= Enunciado da tarefa =
Prolongue a entrevista sobre a Lava Jato e a Mãos Limpas apresentada abaixo, começando logo após a última frase.

ENTREVISTA - Deltan Dallagnol

Procurador da República e coordenador da força-tarefa da Lava Jato em Curitiba

 

A caminho do quinto ano, a Lava Jato se aproxima ou se distancia da Mãos Limpas da Itália?

Há semelhanças e diferenças relevantes. Na década de 90, a Mãos Limpas revelou que a corrupção política na Itália estava por todos os lados. A Lava Jato revelou inicialmente um esquema gravíssimo na Petrobrás, mas seu avanço recente acabou por trazer à tona um monstro ainda mais assustador: esquemas semelhantes espalhados em órgãos federais, estaduais e municipais. Partidos e políticos no Brasil, como na Itália da Mãos Limpas, colocam no comando dos órgãos pessoas com a missão de arrecadar suborno. A virtude dessas operações foi um amplo diagnóstico da podridão do sistema político. Contudo, a virtude da Lava Jato é também sua maldição, pois o sistema político concentra o maior poder da República, no Congresso, e sua reação pode enterrar as investigações, como na Itália.

 

Quando o Congresso enterrou as 10 Medidas Contra a Corrupção e propôs a lei de abuso de autoridade, o senhor falou em ‘revival’ da Mãos Limpas no País.

À medida que a investigação atinge mais políticos e partidos, a coesão dos políticos contra a operação aumenta. Eles tentarão diferentes estratégias para mudar as leis e se livrar das punições. Continuarão tentando difamar a Lava Jato e erodir o apoio popular que a sustenta, o que abriria brecha para o esvaziamento da operação. Uma coisa é desfigurar propostas positivas; outra é, além disso, aprovar mudanças negativas nas mesmas leis. O custo político se tornou bem maior.

= Linhas de dados =

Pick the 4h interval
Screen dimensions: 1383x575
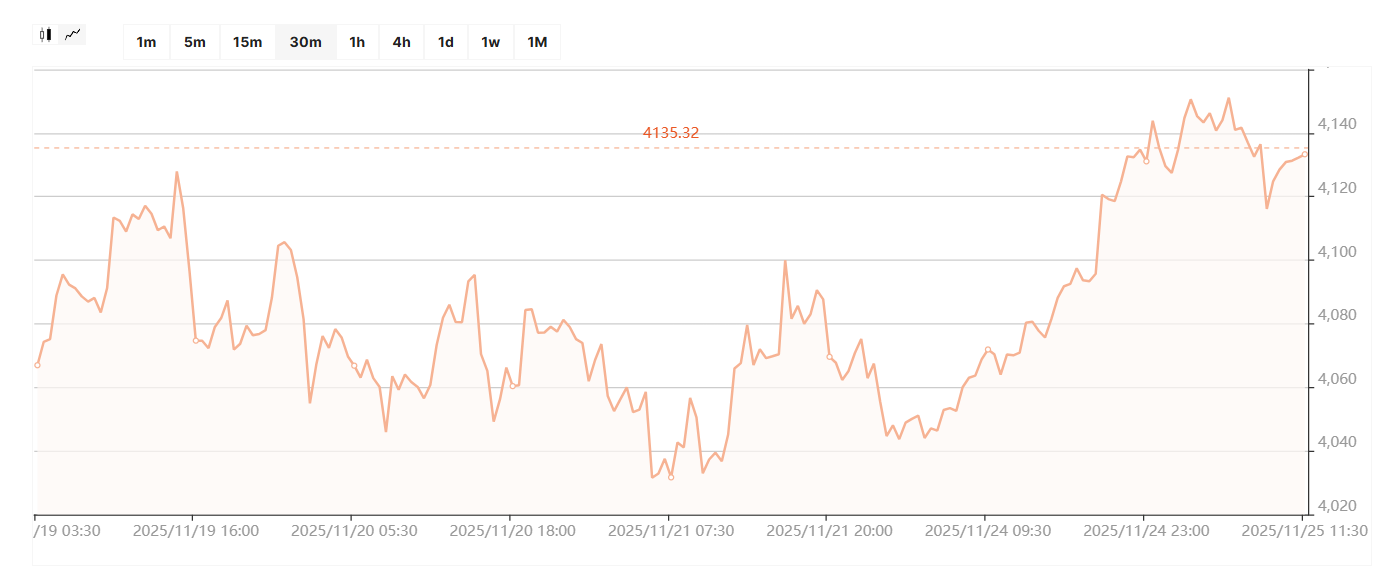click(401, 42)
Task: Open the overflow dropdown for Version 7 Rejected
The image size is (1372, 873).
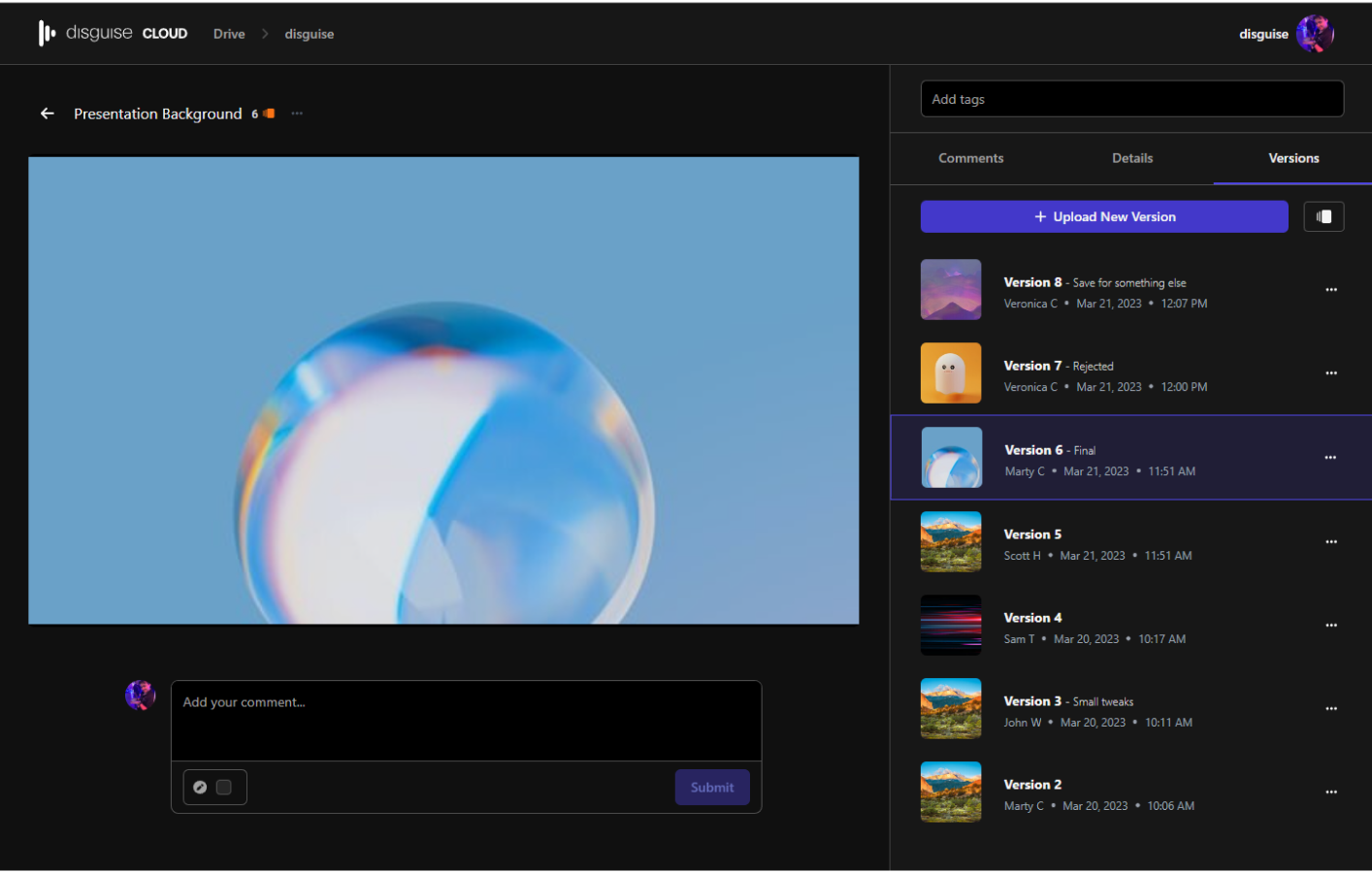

= Resultado do exercício =
 

O senhor diz que, na Mãos Limpas, o trabalho da procuradoria se perdeu com a contraofensiva dos políticos e o desinteresse do povo. Isso pode ocorrer aqui?

Ainda é cedo para dizer que se verificará por aqui a ampla desconstrução das punições ocorrida na Itália. Contudo, o momento em que vivemos se aproxima muito de um ponto-chave no destino das duas operações. Depois de alguns anos de Mãos Limpas, as investigações estavam se encerrando, embora vários processos ainda estivessem começando. A diferença entre o tempo da mídia e o tempo dos processos judiciais ficou bastante perceptível. A população começou a se cansar da sequência de escândalos e as notícias começaram a se espaçar. Houve uma diminuição do interesse da sociedade italiana pela operação. Nessa mesma época, as investigações já haviam alcançado políticos, que tentaram estigmatizar os investigadores com falsas acusações de abuso, para que fossem vistos pela opinião pública como criminosos. Tudo somado, criouse clima favorável a mudanças nas leis: condutas foram descriminalizadas, prazos prescricionais diminuíram e políticos corruptos foram anistiados.

 

Com base na Mãos Limpas, o cenário é desfavorável?

Certamente. Contudo, é impossível prever o que acontecerá porque isso depende de um fator que ninguém controla: como a sociedade vai se comportar no futuro. A peculiaridade da Mãos Limpas e da Lava Jato é que elas não revelaram corrupção de um político ou de um grupo, mas de grande parte da classe política. O objetivo da operação é colocar essas pessoas poderosas debaixo da lei, mas há um problema: elas fazem as leis.

 

Como foi possível a Operação Lava Jato chegar até aqui?

A resposta é simples: o grupo de agentes públicos não avançou sozinho, mas com a sociedade. Numa democracia, a fonte última do poder é o povo. Foi o povo que sustentou a investigação até hoje e, nessa dimensão, ela se trata de um patrimônio nacional. O desafio é manter o apoio da sociedade.

 

Na Itália fala-se em 20% de absolvições e 40% de prescrições. A Lava Jato espera obter índices mais positivos?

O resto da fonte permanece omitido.